_TASK DIRECTIONS_. Reproduce every line of the listing below without changing anything.

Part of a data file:
>>
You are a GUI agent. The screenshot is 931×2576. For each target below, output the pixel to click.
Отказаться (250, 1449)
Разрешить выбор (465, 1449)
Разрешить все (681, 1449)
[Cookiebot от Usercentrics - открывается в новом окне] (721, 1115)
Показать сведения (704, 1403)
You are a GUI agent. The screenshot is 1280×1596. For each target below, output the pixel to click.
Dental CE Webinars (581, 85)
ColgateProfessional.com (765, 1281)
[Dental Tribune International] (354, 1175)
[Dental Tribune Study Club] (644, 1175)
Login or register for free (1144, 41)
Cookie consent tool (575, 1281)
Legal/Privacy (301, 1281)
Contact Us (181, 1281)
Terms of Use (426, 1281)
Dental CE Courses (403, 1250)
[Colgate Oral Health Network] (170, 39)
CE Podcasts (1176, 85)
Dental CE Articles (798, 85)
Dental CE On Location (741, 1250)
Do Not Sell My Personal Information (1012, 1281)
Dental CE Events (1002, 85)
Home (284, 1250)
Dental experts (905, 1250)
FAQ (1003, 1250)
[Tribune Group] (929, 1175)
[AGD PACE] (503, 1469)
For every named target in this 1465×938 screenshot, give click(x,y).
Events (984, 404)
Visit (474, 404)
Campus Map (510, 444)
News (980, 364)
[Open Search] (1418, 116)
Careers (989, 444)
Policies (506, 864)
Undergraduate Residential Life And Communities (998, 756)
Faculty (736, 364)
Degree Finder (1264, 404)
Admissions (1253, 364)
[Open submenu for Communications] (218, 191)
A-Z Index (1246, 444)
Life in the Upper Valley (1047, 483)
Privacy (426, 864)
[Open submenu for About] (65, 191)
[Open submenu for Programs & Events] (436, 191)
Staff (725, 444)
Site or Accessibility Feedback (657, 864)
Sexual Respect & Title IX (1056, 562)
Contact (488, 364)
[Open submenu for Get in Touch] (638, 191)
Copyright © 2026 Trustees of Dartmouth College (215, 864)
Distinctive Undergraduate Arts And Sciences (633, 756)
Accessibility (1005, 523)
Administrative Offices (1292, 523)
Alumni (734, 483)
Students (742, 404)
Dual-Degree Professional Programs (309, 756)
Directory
<<
_SOLUTION TO THE EXERCISE_.
You are a GUI agent. The screenshot is 931×2576. For each target below, output the pixel to click.
Отказаться (250, 1449)
Разрешить выбор (465, 1449)
Разрешить все (681, 1449)
[Cookiebot от Usercentrics - открывается в новом окне] (721, 1115)
Показать сведения (704, 1403)
You are a GUI agent. The screenshot is 1280×1596. For each target below, output the pixel to click.
Dental CE Webinars (581, 85)
ColgateProfessional.com (765, 1281)
[Dental Tribune International] (354, 1175)
[Dental Tribune Study Club] (644, 1175)
Login or register for free (1144, 41)
Cookie consent tool (575, 1281)
Legal/Privacy (301, 1281)
Contact Us (181, 1281)
Terms of Use (426, 1281)
Dental CE Courses (403, 1250)
[Colgate Oral Health Network] (170, 39)
CE Podcasts (1176, 85)
Dental CE Articles (798, 85)
Dental CE On Location (741, 1250)
Do Not Sell My Personal Information (1012, 1281)
Dental CE Events (1002, 85)
Home (284, 1250)
Dental experts (905, 1250)
FAQ (1003, 1250)
[Tribune Group] (929, 1175)
[AGD PACE] (503, 1469)
For every named target in this 1465×938 screenshot, give click(x,y).
Events (984, 404)
Visit (474, 404)
Campus Map (510, 444)
News (980, 364)
[Open Search] (1418, 116)
Careers (989, 444)
Policies (506, 864)
Undergraduate Residential Life And Communities (998, 756)
Faculty (736, 364)
Degree Finder (1264, 404)
Admissions (1253, 364)
[Open submenu for Communications] (218, 191)
A-Z Index (1246, 444)
Life in the Upper Valley (1047, 483)
Privacy (426, 864)
[Open submenu for About] (65, 191)
[Open submenu for Programs & Events] (436, 191)
Staff (725, 444)
Site or Accessibility Feedback (657, 864)
Sexual Respect & Title IX (1056, 562)
Contact (488, 364)
[Open submenu for Get in Touch] (638, 191)
Copyright © 2026 Trustees of Dartmouth College (215, 864)
Distinctive Undergraduate Arts And Sciences (633, 756)
Accessibility (1005, 523)
Administrative Offices (1292, 523)
Alumni (734, 483)
Students (742, 404)
Dual-Degree Professional Programs (309, 756)
Directory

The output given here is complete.